A chance encounter with a young girl with a wand and the naiveté to stand up to her leave Jordan miraculously waking up in the body of her younger self. She quickly finds that her usual behavior won’t be tolerated coming from a thirteen-year-old, most certainly not from April, who discovers her boss’ unfortunate predicament. A contrivance involving an agent from child protective services, made workable purely on the strength of how straight SNL alum Rachel Dratch plays her cameo, sends Jordan back to middle school as April has to cover for her at work.
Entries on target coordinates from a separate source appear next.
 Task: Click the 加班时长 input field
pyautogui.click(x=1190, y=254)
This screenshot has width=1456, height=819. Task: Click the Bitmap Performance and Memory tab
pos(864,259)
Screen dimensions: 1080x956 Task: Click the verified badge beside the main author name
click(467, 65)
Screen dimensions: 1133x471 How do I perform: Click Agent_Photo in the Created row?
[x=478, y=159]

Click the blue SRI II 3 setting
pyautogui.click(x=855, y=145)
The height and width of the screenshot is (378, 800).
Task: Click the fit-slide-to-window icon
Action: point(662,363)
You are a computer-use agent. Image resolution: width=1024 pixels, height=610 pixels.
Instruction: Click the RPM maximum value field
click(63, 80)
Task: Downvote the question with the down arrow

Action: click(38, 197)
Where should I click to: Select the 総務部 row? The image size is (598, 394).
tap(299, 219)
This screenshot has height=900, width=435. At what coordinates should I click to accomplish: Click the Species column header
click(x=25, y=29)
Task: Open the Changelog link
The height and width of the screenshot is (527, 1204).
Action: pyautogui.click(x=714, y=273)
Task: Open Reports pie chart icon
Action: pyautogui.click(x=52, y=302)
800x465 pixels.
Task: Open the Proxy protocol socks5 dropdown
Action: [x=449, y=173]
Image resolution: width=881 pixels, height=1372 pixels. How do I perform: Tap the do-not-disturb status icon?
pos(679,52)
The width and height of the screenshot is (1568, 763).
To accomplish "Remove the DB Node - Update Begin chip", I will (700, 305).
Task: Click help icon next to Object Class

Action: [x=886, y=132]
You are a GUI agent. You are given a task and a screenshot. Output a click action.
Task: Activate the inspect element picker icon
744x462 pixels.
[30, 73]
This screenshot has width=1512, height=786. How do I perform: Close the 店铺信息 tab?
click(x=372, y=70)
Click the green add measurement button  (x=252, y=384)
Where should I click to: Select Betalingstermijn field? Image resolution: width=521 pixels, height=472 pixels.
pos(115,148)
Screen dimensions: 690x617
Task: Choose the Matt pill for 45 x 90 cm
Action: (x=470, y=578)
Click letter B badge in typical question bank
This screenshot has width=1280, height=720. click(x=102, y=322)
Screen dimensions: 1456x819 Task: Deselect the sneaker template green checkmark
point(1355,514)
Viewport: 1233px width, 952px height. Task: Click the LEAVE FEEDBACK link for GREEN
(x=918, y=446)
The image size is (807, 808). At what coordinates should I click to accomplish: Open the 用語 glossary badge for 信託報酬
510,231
Operating as a reversed-Big scenario, Little’s sensibilities lie much closer to kid- and family-friendly forced-positivity in tone than the big-hearted whimsy of that Tom Hanks classic. The jokes and scenarios play out mostly as expected, hinging on the strange ways Jordan’s adult life crashes in on her return to adolescence. One joke that lands particularly well, thanks in no small part to Marsai Martin’s comedic chops, involves Jordan constantly forgetting her appearance in visibly thirsting after her dreamy teacher. But the story continues with the familiar beats of finding herself an outcast and forced to join up with a group of young misfits, eventually learning that embarrassment happens and the very behavior that has protected her all these years only makes things worse for herself in the area of emotional connection. The script, co-written by director Tina Gordon from a concept developed by Martin herself, expresses these themes with trite, heavy-handed earnestness that serves more to move the plot along and state the message outright than to hang jokes on, and doesn’t particularly serve it’s actors well.


Director:
Tina Gordon

Starring:
Regina Hall
Issa Rae
Marsai Martin

Screenplay by
Tina Gordon and
Tracy Oliver

In her first lead role outside of her acclaimed HBO show, Issa Rae carries most of the parts of the film that work, her performance fluent in hilariously ironic understatement. Rae gets her own lesson to work through, pushing her confidence to its limits in running the company in Jordan’s absence. The ticking clock of the film comes in the form of a client on the verge of bailing, which forces April to pitch her own ideas and present an assertive front to step into a more prominent leadership role.

Regina Hall takes a big old bite out of her limited screentime as the monster boss to end all monster bosses. It’s a big performance that, committed as it is, never fully takes hold as something that’s actually funny to watch. You mostly can’t wait to see her get her comeuppance, but even once it comes the film’s core conflict is so low-stakes and slight that it doesn’t seem worth the effort; her experience feels so minor and its resolution too easy that it slides off the mind’s surface. The glossy overlit sheen and awkward blocking in many of the scenes only lend it an even greater impression of plastic disposability. Another problem: the not-so-little runtime of nearly two hours for this standard comedy fluff. Now on who do I inflict a de-aging curse to learn the value of concision and not belaboring the point?